* **Exercise objective**: Starting from the line that holds "Open the Журнал событий tab", output exactly each line through the end of the listing. Do not copy pictures.

* **Exercise data**:
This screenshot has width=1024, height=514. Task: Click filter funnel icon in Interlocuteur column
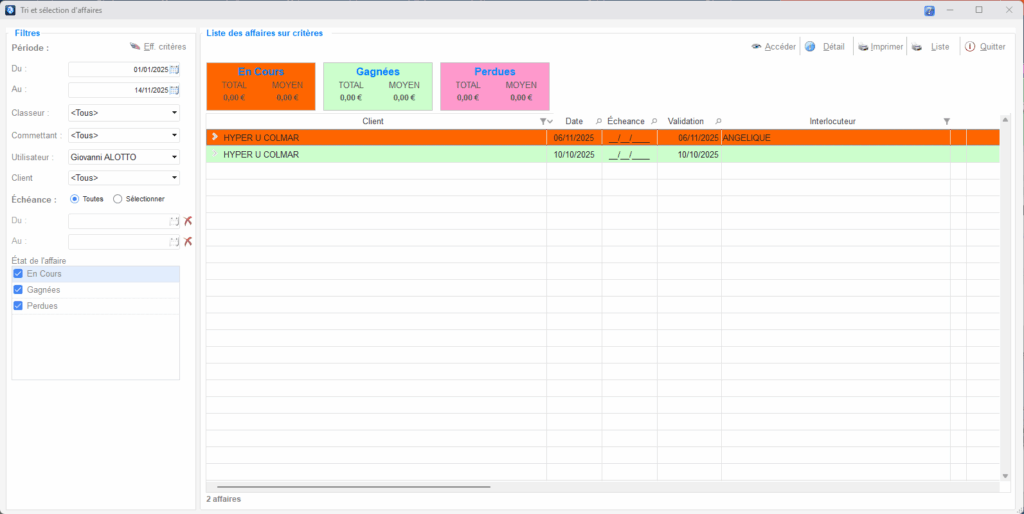947,121
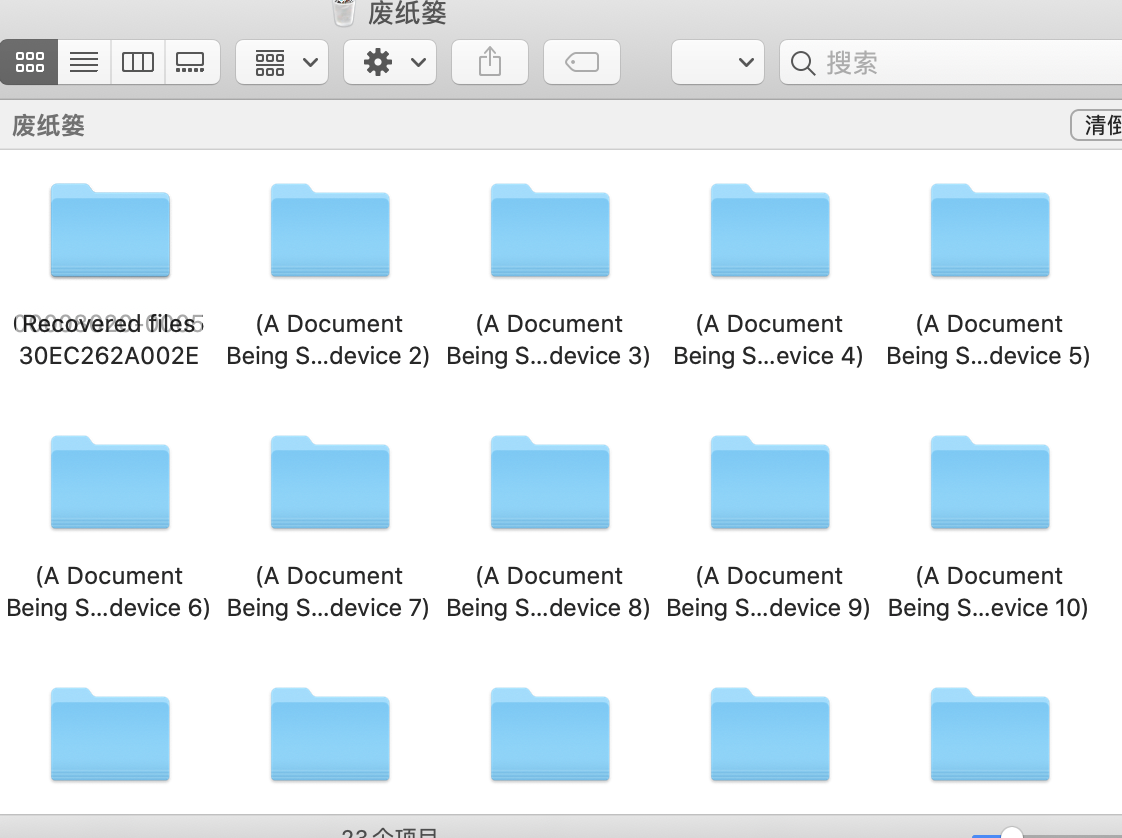Expand the empty dropdown beside search

pyautogui.click(x=718, y=63)
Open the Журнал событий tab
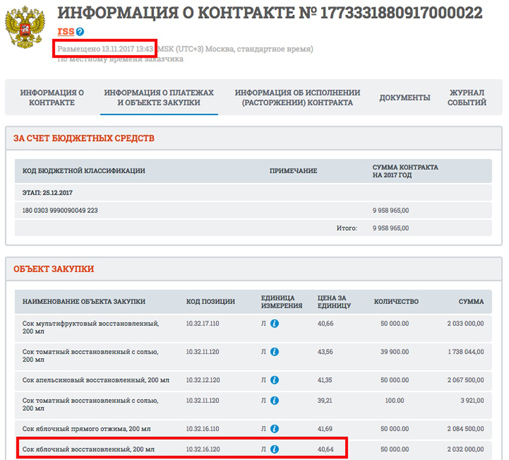 (x=467, y=97)
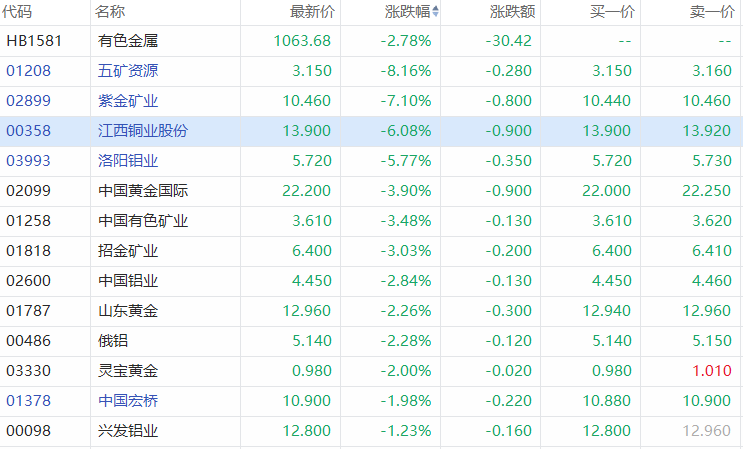Screen dimensions: 743x449
Task: Click stock code 02899 link
Action: (28, 101)
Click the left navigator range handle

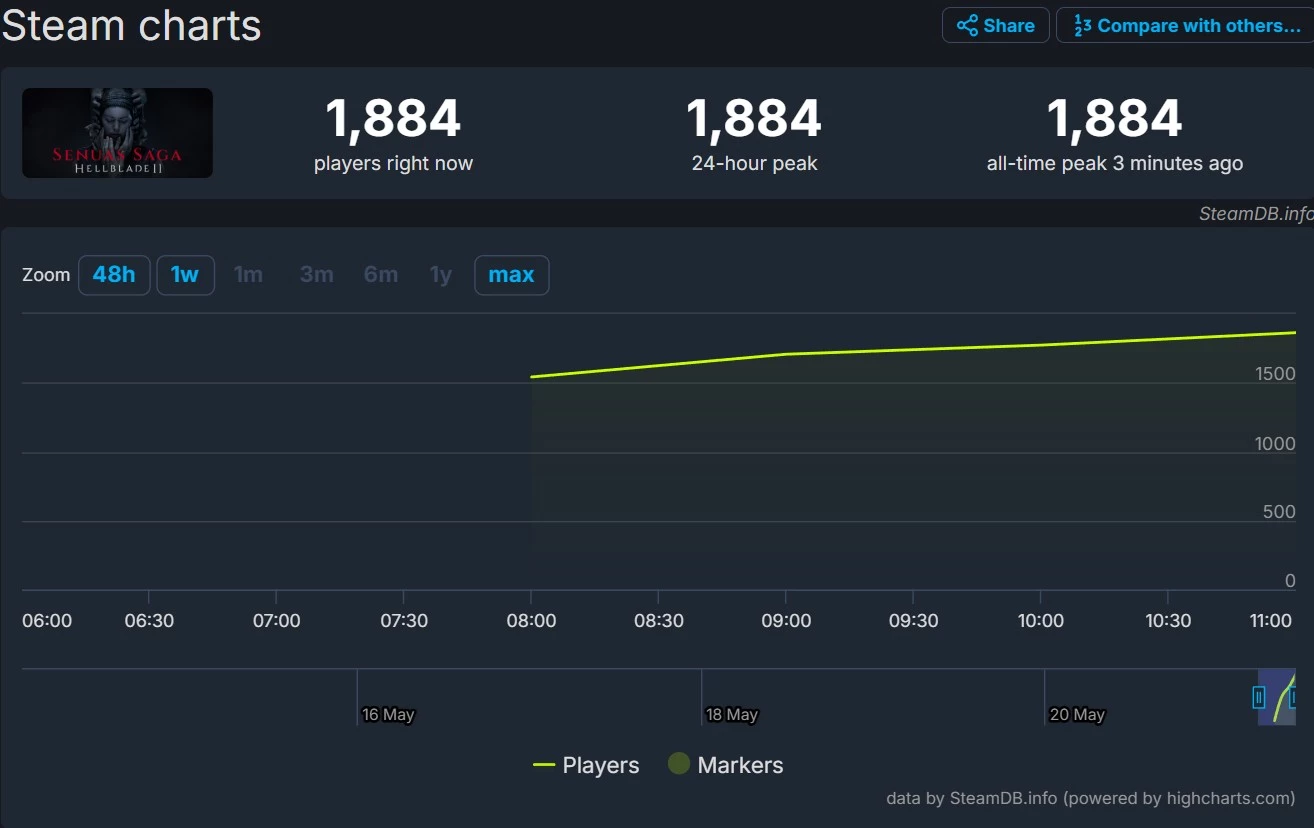click(x=1259, y=697)
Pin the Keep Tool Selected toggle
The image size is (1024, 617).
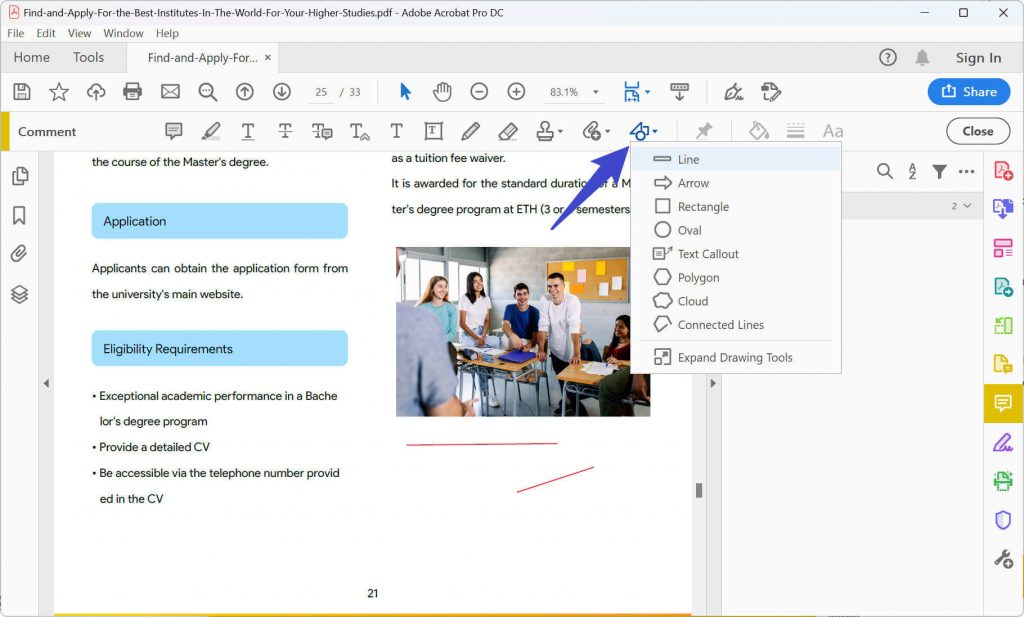pyautogui.click(x=703, y=130)
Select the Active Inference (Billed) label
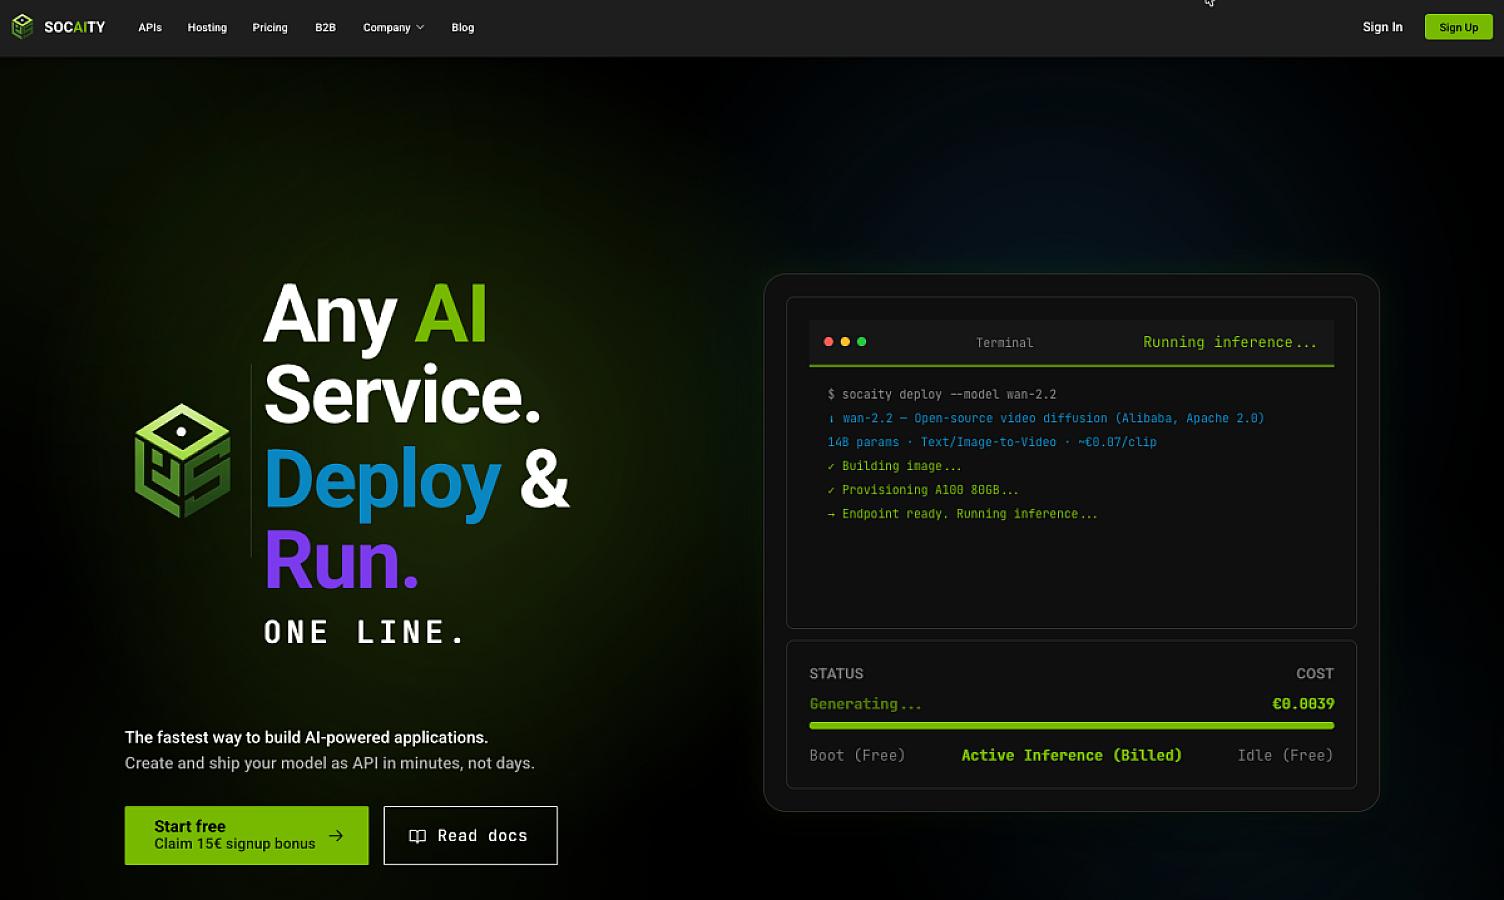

* **Output for this exercise**:
Open the Журнал событий tab
 (x=467, y=97)
Screen dimensions: 743x449
Task: Click stock code 02899 link
Action: (28, 101)
Click the left navigator range handle

click(x=1259, y=697)
Pin the Keep Tool Selected toggle
The image size is (1024, 617).
pyautogui.click(x=703, y=130)
Select the Active Inference (Billed) label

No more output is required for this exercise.